You can also use a lens reversing ring, but I know nothing about them. I used some good tape to put two lenses together, one attached to the bayonet mount in the normal way and the other reversed, worked pretty well but was just a temporary measure to try it. Seemed to work OK but I didn't use it a good while and really get to know what it was capable of.

Use the search box at top right and search for macro, you should get some good links, this is a pretty common question. I think the most common recommendation will probably be extension tubes.

The A50mm lens should do a very good job, I have the same lens and love it, basically any of the 50mm versions will do great with extension tubes. The only issue will be that the extension tubes (and the teleconverter method I suggested) probably won't have the electrical contacts to allow the lens to communicate with the camera, so you'll have to set the aperture manually, rather than with the rear thumbwheel the way the A series lens usually works. It will still work great though, I use mine both ways.

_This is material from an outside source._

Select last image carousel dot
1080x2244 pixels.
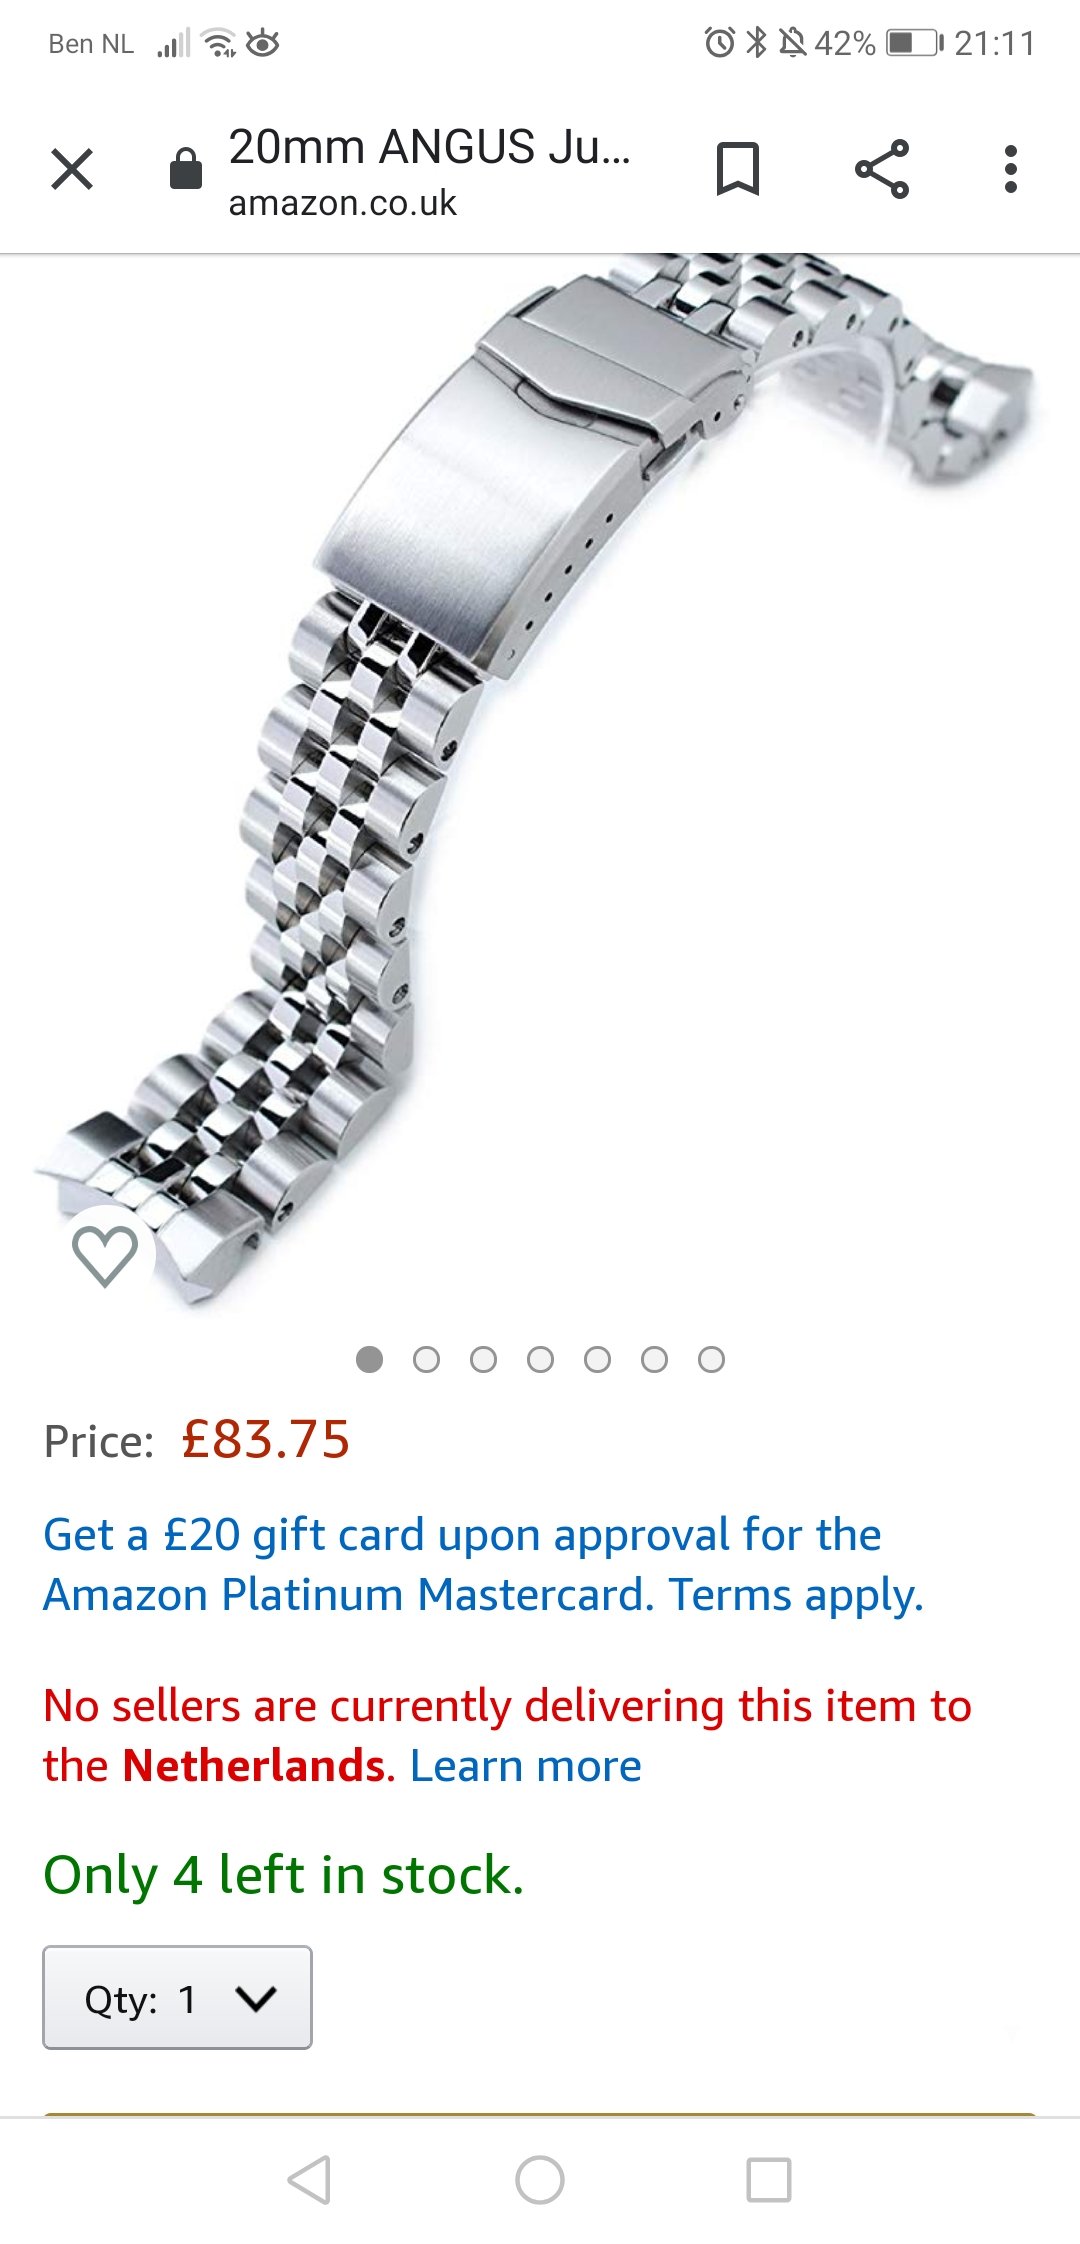click(x=711, y=1360)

Also be aware, your working distance will be only a few inches. I was using my M50mm f1.7 yesterday on some very small flowers, with 30mm of extension tube I was no more than 3 inches from the flowers. That means insect shots will be pretty uncommon, but stationary subjects sghouldn't be much trouble.

For what I do it's usually not possible, but a tripod is very useful, you'll find it really easy to get a lot of camera shake. I try to rest my left hand on a knee or the ground to help with stability and let the camera rest on a finger to help hold it steady. A flash might help a lot too, unless you have very good lighting. I use a white card to reflect the flash downward onto the subject since it fires above and beyond my subject. Mine also has adjustable power levels, even at f16 and ISO100 full power results in highly overexposed shots.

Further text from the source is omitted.